● **Your instructions**:
Leave no line out. Transcribe the whole listing exactly.

● **Extracted material**:
- Opening Delimiter -

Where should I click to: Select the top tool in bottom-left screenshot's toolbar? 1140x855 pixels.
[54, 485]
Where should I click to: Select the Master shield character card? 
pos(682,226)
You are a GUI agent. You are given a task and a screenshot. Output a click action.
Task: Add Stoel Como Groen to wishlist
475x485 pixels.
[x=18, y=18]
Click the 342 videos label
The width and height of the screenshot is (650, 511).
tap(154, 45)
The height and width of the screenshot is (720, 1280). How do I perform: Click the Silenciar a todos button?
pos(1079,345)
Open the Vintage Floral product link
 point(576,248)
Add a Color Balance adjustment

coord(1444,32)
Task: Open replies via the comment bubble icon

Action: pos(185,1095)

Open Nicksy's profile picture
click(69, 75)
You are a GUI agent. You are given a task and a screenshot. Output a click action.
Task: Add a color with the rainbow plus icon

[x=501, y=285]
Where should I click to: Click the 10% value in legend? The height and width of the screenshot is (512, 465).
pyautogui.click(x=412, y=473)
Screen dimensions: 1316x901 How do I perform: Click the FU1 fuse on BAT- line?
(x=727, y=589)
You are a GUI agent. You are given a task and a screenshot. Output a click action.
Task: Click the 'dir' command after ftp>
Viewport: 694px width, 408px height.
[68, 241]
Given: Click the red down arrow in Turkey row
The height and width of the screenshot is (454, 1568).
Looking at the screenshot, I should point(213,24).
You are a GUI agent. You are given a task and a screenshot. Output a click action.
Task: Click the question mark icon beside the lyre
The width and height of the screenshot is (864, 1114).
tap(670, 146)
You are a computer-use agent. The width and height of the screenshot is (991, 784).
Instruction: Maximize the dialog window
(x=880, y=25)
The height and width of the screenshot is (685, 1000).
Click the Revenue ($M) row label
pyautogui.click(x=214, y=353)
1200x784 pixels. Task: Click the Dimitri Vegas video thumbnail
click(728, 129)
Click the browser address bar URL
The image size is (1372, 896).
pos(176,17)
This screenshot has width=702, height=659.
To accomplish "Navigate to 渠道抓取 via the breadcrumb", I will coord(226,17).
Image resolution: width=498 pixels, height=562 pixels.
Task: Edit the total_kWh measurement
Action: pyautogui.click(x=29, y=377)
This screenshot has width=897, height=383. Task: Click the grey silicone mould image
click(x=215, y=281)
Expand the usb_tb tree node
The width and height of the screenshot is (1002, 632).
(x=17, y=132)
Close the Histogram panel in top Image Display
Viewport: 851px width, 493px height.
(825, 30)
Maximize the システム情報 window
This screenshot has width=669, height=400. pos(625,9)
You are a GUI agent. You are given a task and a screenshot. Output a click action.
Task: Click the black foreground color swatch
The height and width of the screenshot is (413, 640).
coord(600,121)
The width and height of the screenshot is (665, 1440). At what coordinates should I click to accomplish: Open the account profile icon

- Closing Delimiter -

● **Response to this task**:
Where should I click to: Select the top tool in bottom-left screenshot's toolbar? 1140x855 pixels.
[54, 485]
Where should I click to: Select the Master shield character card? 
pos(682,226)
You are a GUI agent. You are given a task and a screenshot. Output a click action.
Task: Add Stoel Como Groen to wishlist
475x485 pixels.
[x=18, y=18]
Click the 342 videos label
The width and height of the screenshot is (650, 511).
tap(154, 45)
The height and width of the screenshot is (720, 1280). How do I perform: Click the Silenciar a todos button?
pos(1079,345)
Open the Vintage Floral product link
 point(576,248)
Add a Color Balance adjustment

coord(1444,32)
Task: Open replies via the comment bubble icon

Action: pos(185,1095)

Open Nicksy's profile picture
click(69, 75)
You are a GUI agent. You are given a task and a screenshot. Output a click action.
Task: Add a color with the rainbow plus icon

[x=501, y=285]
Where should I click to: Click the 10% value in legend? The height and width of the screenshot is (512, 465).
pyautogui.click(x=412, y=473)
Screen dimensions: 1316x901 How do I perform: Click the FU1 fuse on BAT- line?
(x=727, y=589)
You are a GUI agent. You are given a task and a screenshot. Output a click action.
Task: Click the 'dir' command after ftp>
Viewport: 694px width, 408px height.
[68, 241]
Given: Click the red down arrow in Turkey row
The height and width of the screenshot is (454, 1568).
Looking at the screenshot, I should point(213,24).
You are a GUI agent. You are given a task and a screenshot. Output a click action.
Task: Click the question mark icon beside the lyre
The width and height of the screenshot is (864, 1114).
tap(670, 146)
You are a computer-use agent. The width and height of the screenshot is (991, 784).
Instruction: Maximize the dialog window
(x=880, y=25)
The height and width of the screenshot is (685, 1000).
Click the Revenue ($M) row label
pyautogui.click(x=214, y=353)
1200x784 pixels. Task: Click the Dimitri Vegas video thumbnail
click(728, 129)
Click the browser address bar URL
The image size is (1372, 896).
pos(176,17)
This screenshot has width=702, height=659.
To accomplish "Navigate to 渠道抓取 via the breadcrumb", I will coord(226,17).
Image resolution: width=498 pixels, height=562 pixels.
Task: Edit the total_kWh measurement
Action: pyautogui.click(x=29, y=377)
This screenshot has width=897, height=383. Task: Click the grey silicone mould image
click(x=215, y=281)
Expand the usb_tb tree node
The width and height of the screenshot is (1002, 632).
(x=17, y=132)
Close the Histogram panel in top Image Display
Viewport: 851px width, 493px height.
(825, 30)
Maximize the システム情報 window
This screenshot has width=669, height=400. pos(625,9)
You are a GUI agent. You are given a task and a screenshot. Output a click action.
Task: Click the black foreground color swatch
The height and width of the screenshot is (413, 640).
coord(600,121)
The width and height of the screenshot is (665, 1440). At what coordinates should I click to accomplish: Open the account profile icon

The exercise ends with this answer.